Wednesday, April 30, 2008
Tuesday, April 29, 2008
Number 300
Calling all Video Rangers!
To celebrate Pappy's #300 I'm bringing you two stories drawn by George Evans from Captain Video #1, a Fawcett comic from 1951. Evans went on to comic book glory with his stint at EC Comics. Fawcett stopped publishing comics in 1953. Captain Video lasted six issues as a comic book, and vanished from the airwaves as the network carrying his adventures went out of business in 1955.
To read some background on the TV program and the DuMont Network where it appeared, read this article. The show had its fans in the larger Eastern U.S. markets where it was carried. In the American hinterlands where I was raised, we had no idea it existed except for the Fawcett comic book and the great parody by Harvey Kurtzman and Jack Davis in Mad #15.
The Secret of Sun City
The Creatures of Doom!
Monday, April 28, 2008
Number 299
Billy and Bonny Bee to the rescue!
From New Funnies #79, September, 1943, comes this excellent 6-page strip by Frank Thomas.
As I explained the last time I posted a Billy and Bonny Bee story, the Frank Thomas who drew these characters was not the same Frank Thomas who was one of the Nine Old Men at Disney. But there is some sort of Disney connection: Billy and Bonny appear to be influenced by Disney's Bucky Bug. In my last "Billy and Bonny" posting I called it a funny animal strip, but "funny insects" is a sub-genre of "funny animals." A really small one. Get it? Insects, small? Oh well…maybe you had to be there.
Sunday, April 27, 2008
Number 298
Ghost Rider and The Haunted Tomb
Ghost Rider makes an appearance in this blog after several months. Last time I posted a Ghost Rider story was "League of the Living Dead." "The Haunted Tomb" is the cover story for Ghost Rider #7, from 1952, written by Gardner Fox and drawn by Dick Ayers and his cousin/assistant Ernie Bache. Love the cover: big snake and skulls. Yow. A Doc Wertham special!

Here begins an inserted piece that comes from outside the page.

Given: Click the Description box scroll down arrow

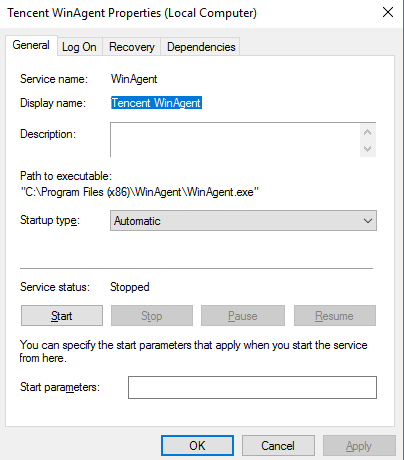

The pencil checkmarks in some of the panels mean this particular copy is from the Cosmic Aeroplane collection, which turned up in Salt Lake City, Utah, in the late 1970s. The man who owned the comics had bought them off the stands from 1939 until his death in 1961. Several of the comics used in this blog have come from that collection, including all four issues of Jet by Bob Powell.